## WORK TO COMPLETE
Please pull out every one of the items below and reproduce each line unchanged.

## Begin

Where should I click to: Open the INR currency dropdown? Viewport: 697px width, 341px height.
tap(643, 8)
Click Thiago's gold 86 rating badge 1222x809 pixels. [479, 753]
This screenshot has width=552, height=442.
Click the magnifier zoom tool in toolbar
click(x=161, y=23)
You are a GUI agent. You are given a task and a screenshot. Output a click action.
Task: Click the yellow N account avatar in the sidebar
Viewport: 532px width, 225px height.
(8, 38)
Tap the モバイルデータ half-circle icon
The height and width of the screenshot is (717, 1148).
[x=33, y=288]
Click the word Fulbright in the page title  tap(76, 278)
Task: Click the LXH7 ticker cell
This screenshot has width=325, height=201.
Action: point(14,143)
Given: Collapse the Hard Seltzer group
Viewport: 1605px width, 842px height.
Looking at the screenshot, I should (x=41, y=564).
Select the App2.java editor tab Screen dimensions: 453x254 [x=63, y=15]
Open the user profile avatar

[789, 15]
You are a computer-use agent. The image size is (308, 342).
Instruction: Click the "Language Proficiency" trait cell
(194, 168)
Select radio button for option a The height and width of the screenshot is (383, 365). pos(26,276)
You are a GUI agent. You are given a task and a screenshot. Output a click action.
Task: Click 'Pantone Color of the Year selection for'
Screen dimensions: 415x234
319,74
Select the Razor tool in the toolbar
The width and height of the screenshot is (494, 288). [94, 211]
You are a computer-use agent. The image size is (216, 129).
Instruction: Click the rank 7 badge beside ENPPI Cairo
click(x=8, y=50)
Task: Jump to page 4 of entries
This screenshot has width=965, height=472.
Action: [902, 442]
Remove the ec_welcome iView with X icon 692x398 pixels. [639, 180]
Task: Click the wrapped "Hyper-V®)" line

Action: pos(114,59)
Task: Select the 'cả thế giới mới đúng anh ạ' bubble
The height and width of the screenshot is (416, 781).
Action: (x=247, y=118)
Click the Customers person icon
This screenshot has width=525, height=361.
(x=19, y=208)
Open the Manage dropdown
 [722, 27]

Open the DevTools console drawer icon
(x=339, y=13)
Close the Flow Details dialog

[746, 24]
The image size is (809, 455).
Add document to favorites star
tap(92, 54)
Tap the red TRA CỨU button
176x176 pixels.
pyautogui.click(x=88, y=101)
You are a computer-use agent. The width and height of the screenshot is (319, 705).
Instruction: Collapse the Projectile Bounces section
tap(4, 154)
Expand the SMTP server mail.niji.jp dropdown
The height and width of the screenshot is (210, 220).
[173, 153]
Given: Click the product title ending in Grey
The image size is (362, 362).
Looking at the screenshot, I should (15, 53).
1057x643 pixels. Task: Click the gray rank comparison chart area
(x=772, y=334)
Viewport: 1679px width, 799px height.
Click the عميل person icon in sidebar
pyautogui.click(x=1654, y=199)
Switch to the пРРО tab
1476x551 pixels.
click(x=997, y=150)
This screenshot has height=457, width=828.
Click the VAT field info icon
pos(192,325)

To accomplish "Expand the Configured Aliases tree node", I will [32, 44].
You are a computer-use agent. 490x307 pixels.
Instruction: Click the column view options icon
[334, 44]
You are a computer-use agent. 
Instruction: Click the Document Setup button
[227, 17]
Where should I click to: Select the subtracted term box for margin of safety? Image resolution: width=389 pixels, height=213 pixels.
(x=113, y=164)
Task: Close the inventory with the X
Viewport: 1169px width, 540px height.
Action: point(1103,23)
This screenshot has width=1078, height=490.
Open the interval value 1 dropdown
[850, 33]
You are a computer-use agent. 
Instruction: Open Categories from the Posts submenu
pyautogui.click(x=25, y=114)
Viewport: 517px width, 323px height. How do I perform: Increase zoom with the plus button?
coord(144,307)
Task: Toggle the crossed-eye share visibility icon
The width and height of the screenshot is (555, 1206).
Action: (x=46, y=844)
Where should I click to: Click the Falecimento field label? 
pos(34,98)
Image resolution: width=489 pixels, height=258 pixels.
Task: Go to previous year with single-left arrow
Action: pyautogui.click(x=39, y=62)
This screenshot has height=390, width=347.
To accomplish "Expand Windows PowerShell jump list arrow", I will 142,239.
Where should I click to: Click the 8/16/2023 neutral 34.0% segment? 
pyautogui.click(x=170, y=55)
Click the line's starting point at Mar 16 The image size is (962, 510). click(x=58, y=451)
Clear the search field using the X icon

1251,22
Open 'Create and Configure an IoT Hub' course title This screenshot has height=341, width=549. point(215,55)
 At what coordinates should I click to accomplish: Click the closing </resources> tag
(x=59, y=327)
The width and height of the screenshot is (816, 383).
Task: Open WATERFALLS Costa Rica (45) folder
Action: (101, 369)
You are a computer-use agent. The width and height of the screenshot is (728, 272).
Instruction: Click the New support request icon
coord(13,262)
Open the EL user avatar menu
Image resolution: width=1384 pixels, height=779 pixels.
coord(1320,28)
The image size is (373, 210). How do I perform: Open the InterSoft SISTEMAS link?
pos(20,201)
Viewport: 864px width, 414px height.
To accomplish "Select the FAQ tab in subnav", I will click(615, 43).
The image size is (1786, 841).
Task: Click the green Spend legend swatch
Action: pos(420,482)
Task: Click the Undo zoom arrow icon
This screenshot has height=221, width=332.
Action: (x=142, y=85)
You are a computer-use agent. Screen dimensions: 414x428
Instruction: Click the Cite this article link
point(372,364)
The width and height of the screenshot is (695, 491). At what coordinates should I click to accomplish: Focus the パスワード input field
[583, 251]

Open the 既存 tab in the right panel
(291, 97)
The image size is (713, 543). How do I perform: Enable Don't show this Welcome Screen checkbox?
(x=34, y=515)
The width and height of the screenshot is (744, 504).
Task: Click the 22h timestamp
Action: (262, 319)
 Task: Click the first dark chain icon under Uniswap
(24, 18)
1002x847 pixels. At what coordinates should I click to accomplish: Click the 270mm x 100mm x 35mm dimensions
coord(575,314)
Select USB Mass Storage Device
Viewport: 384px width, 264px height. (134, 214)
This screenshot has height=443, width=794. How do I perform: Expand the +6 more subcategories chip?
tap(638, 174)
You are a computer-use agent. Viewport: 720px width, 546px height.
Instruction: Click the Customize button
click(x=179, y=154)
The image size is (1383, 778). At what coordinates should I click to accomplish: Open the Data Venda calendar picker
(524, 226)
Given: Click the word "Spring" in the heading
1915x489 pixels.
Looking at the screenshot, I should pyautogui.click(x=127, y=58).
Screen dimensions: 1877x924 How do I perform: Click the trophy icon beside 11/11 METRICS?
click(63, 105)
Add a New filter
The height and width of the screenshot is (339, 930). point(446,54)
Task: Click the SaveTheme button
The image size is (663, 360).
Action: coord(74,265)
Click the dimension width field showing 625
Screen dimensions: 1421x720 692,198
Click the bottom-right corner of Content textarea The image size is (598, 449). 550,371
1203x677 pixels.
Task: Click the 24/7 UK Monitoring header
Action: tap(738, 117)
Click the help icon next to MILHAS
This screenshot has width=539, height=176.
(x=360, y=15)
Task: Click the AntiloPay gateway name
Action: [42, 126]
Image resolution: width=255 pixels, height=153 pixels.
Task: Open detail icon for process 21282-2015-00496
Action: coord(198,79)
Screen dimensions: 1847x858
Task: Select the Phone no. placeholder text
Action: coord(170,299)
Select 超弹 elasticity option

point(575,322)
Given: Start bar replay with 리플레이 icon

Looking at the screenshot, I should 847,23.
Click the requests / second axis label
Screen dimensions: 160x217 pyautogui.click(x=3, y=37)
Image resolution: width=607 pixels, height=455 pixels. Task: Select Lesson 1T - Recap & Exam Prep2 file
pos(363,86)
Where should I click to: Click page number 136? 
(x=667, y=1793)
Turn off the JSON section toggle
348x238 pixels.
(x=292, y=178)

## End

## RESPONSE TO THIS TASK
Where should I click to: Open the INR currency dropdown? Viewport: 697px width, 341px height.
tap(643, 8)
Click Thiago's gold 86 rating badge 1222x809 pixels. [479, 753]
This screenshot has width=552, height=442.
Click the magnifier zoom tool in toolbar
click(x=161, y=23)
You are a GUI agent. You are given a task and a screenshot. Output a click action.
Task: Click the yellow N account avatar in the sidebar
Viewport: 532px width, 225px height.
(8, 38)
Tap the モバイルデータ half-circle icon
The height and width of the screenshot is (717, 1148).
[x=33, y=288]
Click the word Fulbright in the page title  tap(76, 278)
Task: Click the LXH7 ticker cell
This screenshot has width=325, height=201.
Action: point(14,143)
Given: Collapse the Hard Seltzer group
Viewport: 1605px width, 842px height.
Looking at the screenshot, I should (x=41, y=564).
Select the App2.java editor tab Screen dimensions: 453x254 [x=63, y=15]
Open the user profile avatar

[789, 15]
You are a computer-use agent. The image size is (308, 342).
Instruction: Click the "Language Proficiency" trait cell
(194, 168)
Select radio button for option a The height and width of the screenshot is (383, 365). pos(26,276)
You are a GUI agent. You are given a task and a screenshot. Output a click action.
Task: Click 'Pantone Color of the Year selection for'
Screen dimensions: 415x234
319,74
Select the Razor tool in the toolbar
The width and height of the screenshot is (494, 288). [94, 211]
You are a computer-use agent. The image size is (216, 129).
Instruction: Click the rank 7 badge beside ENPPI Cairo
click(x=8, y=50)
Task: Jump to page 4 of entries
This screenshot has width=965, height=472.
Action: [902, 442]
Remove the ec_welcome iView with X icon 692x398 pixels. [639, 180]
Task: Click the wrapped "Hyper-V®)" line

Action: pos(114,59)
Task: Select the 'cả thế giới mới đúng anh ạ' bubble
The height and width of the screenshot is (416, 781).
Action: (x=247, y=118)
Click the Customers person icon
This screenshot has width=525, height=361.
(x=19, y=208)
Open the Manage dropdown
 [722, 27]

Open the DevTools console drawer icon
(x=339, y=13)
Close the Flow Details dialog

[746, 24]
The image size is (809, 455).
Add document to favorites star
tap(92, 54)
Tap the red TRA CỨU button
176x176 pixels.
pyautogui.click(x=88, y=101)
You are a computer-use agent. The width and height of the screenshot is (319, 705).
Instruction: Collapse the Projectile Bounces section
tap(4, 154)
Expand the SMTP server mail.niji.jp dropdown
The height and width of the screenshot is (210, 220).
[173, 153]
Given: Click the product title ending in Grey
The image size is (362, 362).
Looking at the screenshot, I should (15, 53).
1057x643 pixels. Task: Click the gray rank comparison chart area
(x=772, y=334)
Viewport: 1679px width, 799px height.
Click the عميل person icon in sidebar
pyautogui.click(x=1654, y=199)
Switch to the пРРО tab
1476x551 pixels.
click(x=997, y=150)
This screenshot has height=457, width=828.
Click the VAT field info icon
pos(192,325)

To accomplish "Expand the Configured Aliases tree node", I will [32, 44].
You are a computer-use agent. 490x307 pixels.
Instruction: Click the column view options icon
[334, 44]
You are a computer-use agent. 
Instruction: Click the Document Setup button
[227, 17]
Where should I click to: Select the subtracted term box for margin of safety? Image resolution: width=389 pixels, height=213 pixels.
(x=113, y=164)
Task: Close the inventory with the X
Viewport: 1169px width, 540px height.
Action: point(1103,23)
This screenshot has width=1078, height=490.
Open the interval value 1 dropdown
[850, 33]
You are a computer-use agent. 
Instruction: Open Categories from the Posts submenu
pyautogui.click(x=25, y=114)
Viewport: 517px width, 323px height. How do I perform: Increase zoom with the plus button?
coord(144,307)
Task: Toggle the crossed-eye share visibility icon
The width and height of the screenshot is (555, 1206).
Action: (x=46, y=844)
Where should I click to: Click the Falecimento field label? 
pos(34,98)
Image resolution: width=489 pixels, height=258 pixels.
Task: Go to previous year with single-left arrow
Action: pyautogui.click(x=39, y=62)
This screenshot has height=390, width=347.
To accomplish "Expand Windows PowerShell jump list arrow", I will 142,239.
Where should I click to: Click the 8/16/2023 neutral 34.0% segment? 
pyautogui.click(x=170, y=55)
Click the line's starting point at Mar 16 The image size is (962, 510). click(x=58, y=451)
Clear the search field using the X icon

1251,22
Open 'Create and Configure an IoT Hub' course title This screenshot has height=341, width=549. point(215,55)
 At what coordinates should I click to accomplish: Click the closing </resources> tag
(x=59, y=327)
The width and height of the screenshot is (816, 383).
Task: Open WATERFALLS Costa Rica (45) folder
Action: (101, 369)
You are a computer-use agent. The width and height of the screenshot is (728, 272).
Instruction: Click the New support request icon
coord(13,262)
Open the EL user avatar menu
Image resolution: width=1384 pixels, height=779 pixels.
coord(1320,28)
The image size is (373, 210). How do I perform: Open the InterSoft SISTEMAS link?
pos(20,201)
Viewport: 864px width, 414px height.
To accomplish "Select the FAQ tab in subnav", I will click(615, 43).
The image size is (1786, 841).
Task: Click the green Spend legend swatch
Action: pos(420,482)
Task: Click the Undo zoom arrow icon
This screenshot has height=221, width=332.
Action: (x=142, y=85)
You are a computer-use agent. Screen dimensions: 414x428
Instruction: Click the Cite this article link
point(372,364)
The width and height of the screenshot is (695, 491). At what coordinates should I click to accomplish: Focus the パスワード input field
[583, 251]

Open the 既存 tab in the right panel
(291, 97)
The image size is (713, 543). How do I perform: Enable Don't show this Welcome Screen checkbox?
(x=34, y=515)
The width and height of the screenshot is (744, 504).
Task: Click the 22h timestamp
Action: (262, 319)
 Task: Click the first dark chain icon under Uniswap
(24, 18)
1002x847 pixels. At what coordinates should I click to accomplish: Click the 270mm x 100mm x 35mm dimensions
coord(575,314)
Select USB Mass Storage Device
Viewport: 384px width, 264px height. (134, 214)
This screenshot has height=443, width=794. How do I perform: Expand the +6 more subcategories chip?
tap(638, 174)
You are a computer-use agent. Viewport: 720px width, 546px height.
Instruction: Click the Customize button
click(x=179, y=154)
The image size is (1383, 778). At what coordinates should I click to accomplish: Open the Data Venda calendar picker
(524, 226)
Given: Click the word "Spring" in the heading
1915x489 pixels.
Looking at the screenshot, I should pyautogui.click(x=127, y=58).
Screen dimensions: 1877x924 How do I perform: Click the trophy icon beside 11/11 METRICS?
click(63, 105)
Add a New filter
The height and width of the screenshot is (339, 930). point(446,54)
Task: Click the SaveTheme button
The image size is (663, 360).
Action: coord(74,265)
Click the dimension width field showing 625
Screen dimensions: 1421x720 692,198
Click the bottom-right corner of Content textarea The image size is (598, 449). 550,371
1203x677 pixels.
Task: Click the 24/7 UK Monitoring header
Action: tap(738, 117)
Click the help icon next to MILHAS
This screenshot has width=539, height=176.
(x=360, y=15)
Task: Click the AntiloPay gateway name
Action: [42, 126]
Image resolution: width=255 pixels, height=153 pixels.
Task: Open detail icon for process 21282-2015-00496
Action: coord(198,79)
Screen dimensions: 1847x858
Task: Select the Phone no. placeholder text
Action: coord(170,299)
Select 超弹 elasticity option

point(575,322)
Given: Start bar replay with 리플레이 icon

Looking at the screenshot, I should 847,23.
Click the requests / second axis label
Screen dimensions: 160x217 pyautogui.click(x=3, y=37)
Image resolution: width=607 pixels, height=455 pixels. Task: Select Lesson 1T - Recap & Exam Prep2 file
pos(363,86)
Where should I click to: Click page number 136? 
(x=667, y=1793)
Turn off the JSON section toggle
348x238 pixels.
(x=292, y=178)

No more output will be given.